# Santa WTF



## TeamRienza (Sep 21, 2010)

My wife and her mother were at a local garden centre for lunch today. They picked up a leaflet for kids to visit Santa. Kids £10 adults £3 . Fair enough.

This year on Christmas Eve you can take your pet to see Santa £5 !! Don't know what you get for the fiver. I know lots of people are mad about their pets and some to the point of them being substitute children. 

I think this is just taking the wee wee. And before I get savaged by some pet owners on here, I do have a Golden Retriever, but he is an atheist and does not believe in Santa either.

Davy


----------



## JanHank (Mar 29, 2015)

You are joking I hope


----------



## TeamRienza (Sep 21, 2010)

Sadly Jan I am not joking,

https://www.hillmount.co.uk/events

Read the third section down.

Davy


----------



## Penquin (Oct 15, 2007)

Oh dear......

'nuff said..... :crying:


----------



## patp (Apr 30, 2007)

How confused are some dogs going to get? Some strange bloke dressed up in a huge red suit! A recipe for disaster methinks...


Brings to mind when we had a German Shepherd. Daft as a brush but a big dog. Husband went off and hired a huge rubber suit in the shape of a bear to wear to surprise our daughter and her friends at her birthday party.


We forgot to tell the dog! Chris turned up, all dressed up as planned.
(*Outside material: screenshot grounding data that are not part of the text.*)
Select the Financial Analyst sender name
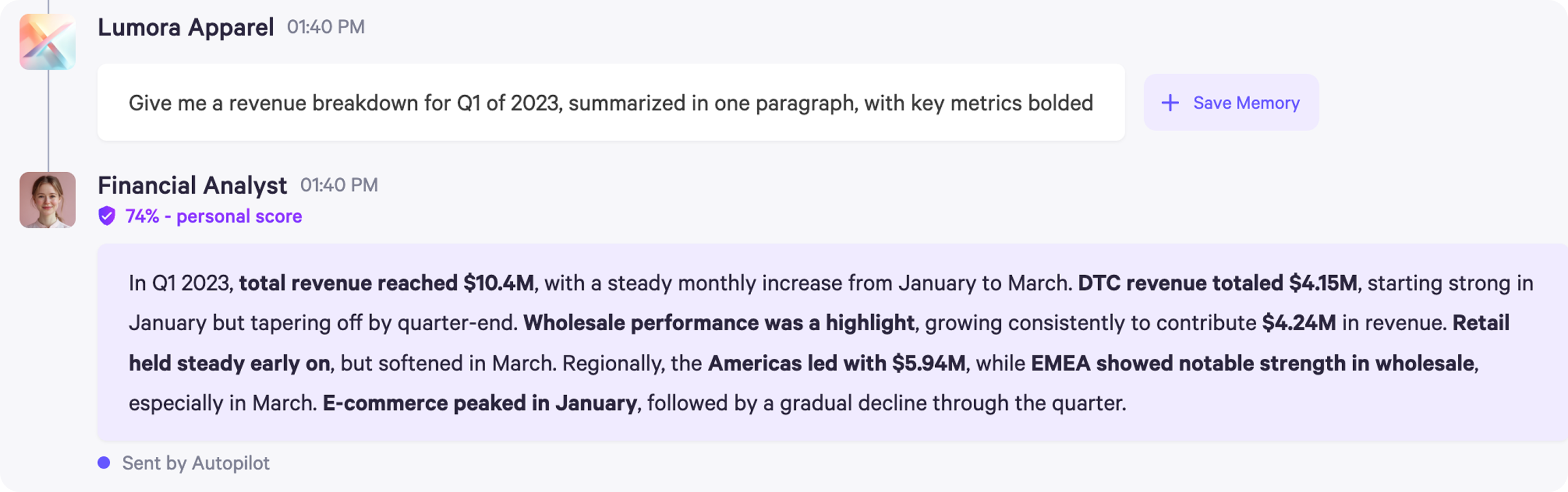pyautogui.click(x=192, y=185)
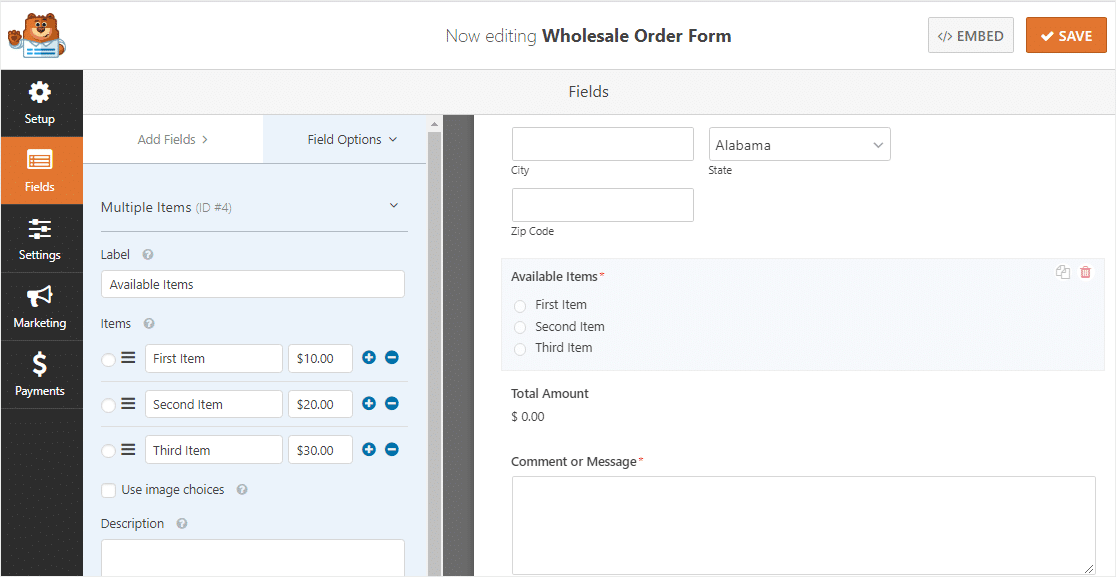Click the Embed button
Screen dimensions: 1116x577
tap(970, 36)
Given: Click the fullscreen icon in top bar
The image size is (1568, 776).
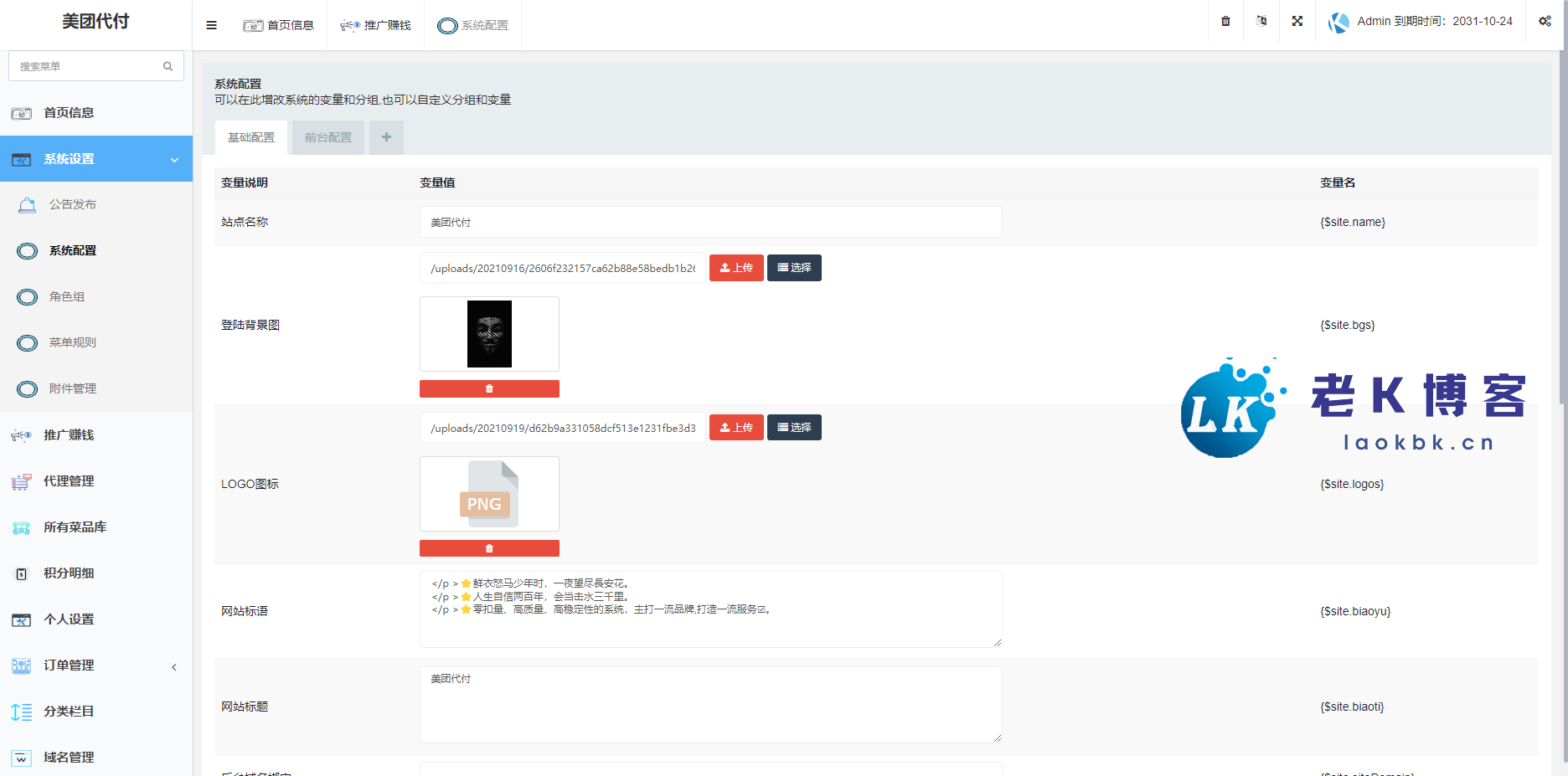Looking at the screenshot, I should [1297, 21].
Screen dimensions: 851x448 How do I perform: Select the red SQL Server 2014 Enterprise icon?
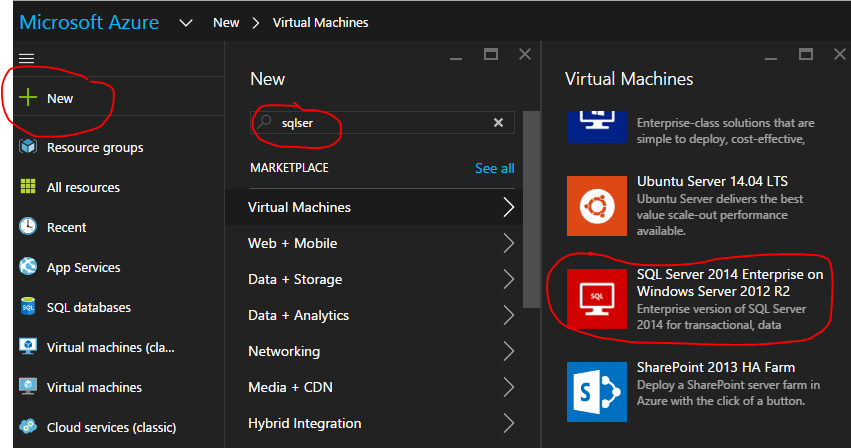point(596,298)
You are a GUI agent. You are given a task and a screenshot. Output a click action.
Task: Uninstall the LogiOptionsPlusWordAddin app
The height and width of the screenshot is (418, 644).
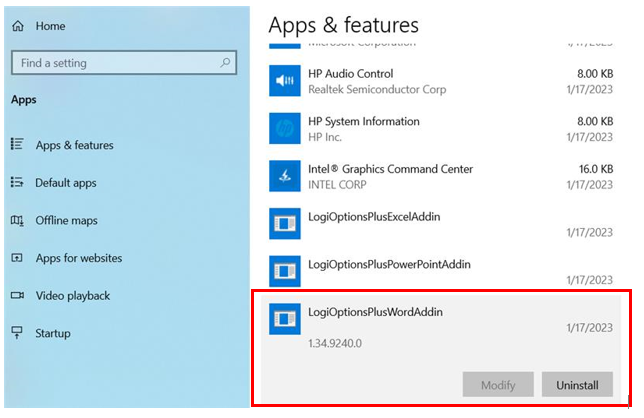tap(577, 385)
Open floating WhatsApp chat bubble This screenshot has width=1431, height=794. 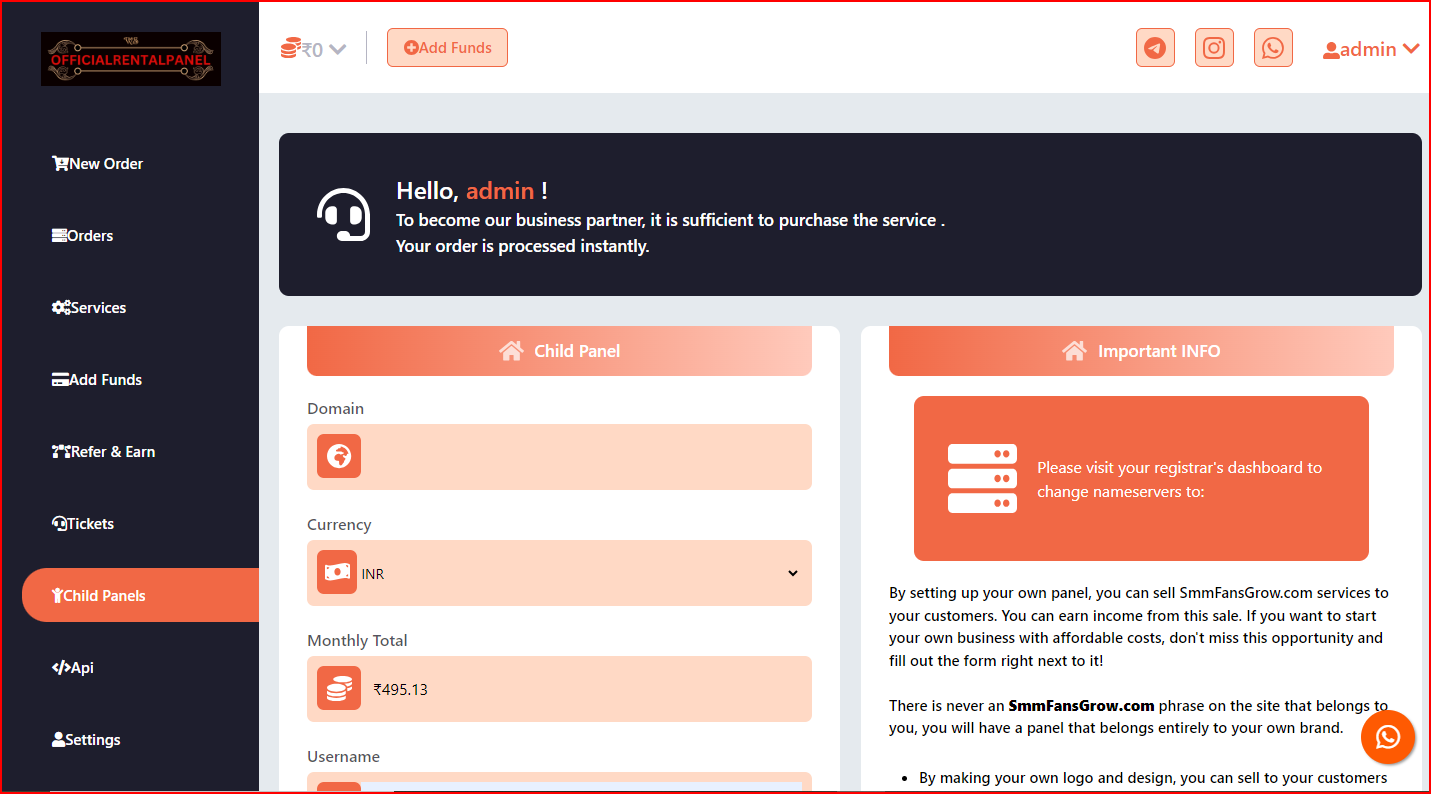[1388, 737]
I just caught the dog by the tail as he launched himself at Chris, me shouting to Chris to "say something"! so that the dog would recognise it was him inside the suit. Phew!


----------



## GMJ (Jun 24, 2014)

The whole Santa thing is a bit dodgy anyway: you tell your kids for years not to speak to strangers then at Xmas you foist them on some dodgy geezer in a costume with his face hidden behind a false beard!

Graham :grin2:


----------



## TeamRienza (Sep 21, 2010)

I don't need to dress as a bear or Santa. If I put on a suit and aftershave our last dog didn't know me ! Often thought about the stranger danger aspect taught to kids, undermined by taking kids to sit on the knee of an old man. I suppose since the parent is there the child is reassured.

Davy


----------



## JanHank (Mar 29, 2015)

I don´t _think_ I was ever taken to see a Father Christmas.
They were not as plentiful when we were young I´m sure.
The Co-op is the only shop I remember having one.
Jan


----------



## GMJ (Jun 24, 2014)

JanHank said:


> I don´t _think_ I was ever taken to see a Father Christmas.
> They were not as plentiful when we were young I´m sure.
> The Co-op is the only shop I remember having one.
> Jan


...and Woolies

Graham :smile2:


----------



## JanHank (Mar 29, 2015)

GMJ said:


> ...and Woolies
> 
> Graham :smile2:


No not in our Woolworths, but I´m older than you Graham, they were probably getting more popular in your little boy days.:laugh:
Messages were crossing the sea a lot faster with films of the American Santa´s and then as usual GB had to follow the U.S. trend.








Jan


----------



## KeithChesterfield (Mar 12, 2010)

*Circa 1940s and 50s - The Stephenson Arcade on Stephenson Place in Chesterfield.*

*Santa was there for many years until the Arcade shut - it's a Betting Shop now!*

*There was a 'sleigh' ride included in the price to see Santa - the sleigh moved about in a rocking motion for a minute or two before you were introduced to Santa who gave you a present.*

*I don't remember if we sat on Santa's knee or not - that's enough reminiscing for now!*


----------



## cabby (May 14, 2005)

It was still Father Christmas when I was that young age, Santa is an Americanism, as is most of the abbreviations that abound these days.

cabby


----------



## Penquin (Oct 15, 2007)

cabby said:


> It was still Father Christmas when I was that young age, Santa is an Americanism, as is most of the abbreviations that abound these days.
> 
> cabby


Sadly, as are many other imports;

*Halloween* and the atrocious way that has been hijacked to yet another event :frown2:

*Black Friday* and it's dubious bargains - according to the Consumers Association and Trading Standards :frown2:

*Ambulance chasing lawyers* pushing hard to strongly suggest that you have *"whiplash"* after even a minor touch resulting in *large personal injury claims*, often inflated... :frown2:

The "*someone else is always to blame" *rationale, it is NEVER my fault for being clumsy, someone must have done something to make me trip or whatever :frown2:

The *willingness to regard marriage as a disposable commodity* to be ditched when it is not convenient, and not a "for life, for better or worse" commitment, many people decide they will not ry to sort things out, they will end it without effort on their behalf :frown2:

I am sure that there are many more such "*American imports"* that could be mentioned.... perhaps if tariffs are introduced such things can be stopped in future before they are entrenched in UK life... :frown2:

Dave :crying:


----------



## GMJ (Jun 24, 2014)

It was Father Christmas for me too

Now I have the grey beard just like him :grin2:

Graham :smile2:


----------



## patp (Apr 30, 2007)

Yes, it was Father Christmas in my day. My dad worked for Ford Motor Company and they put on a Christmas Party every year for the workers and their families. Father Christmas was up on the stage and we had to go up and get our present when our name was called out. I still have the photos and we all look a little terrified!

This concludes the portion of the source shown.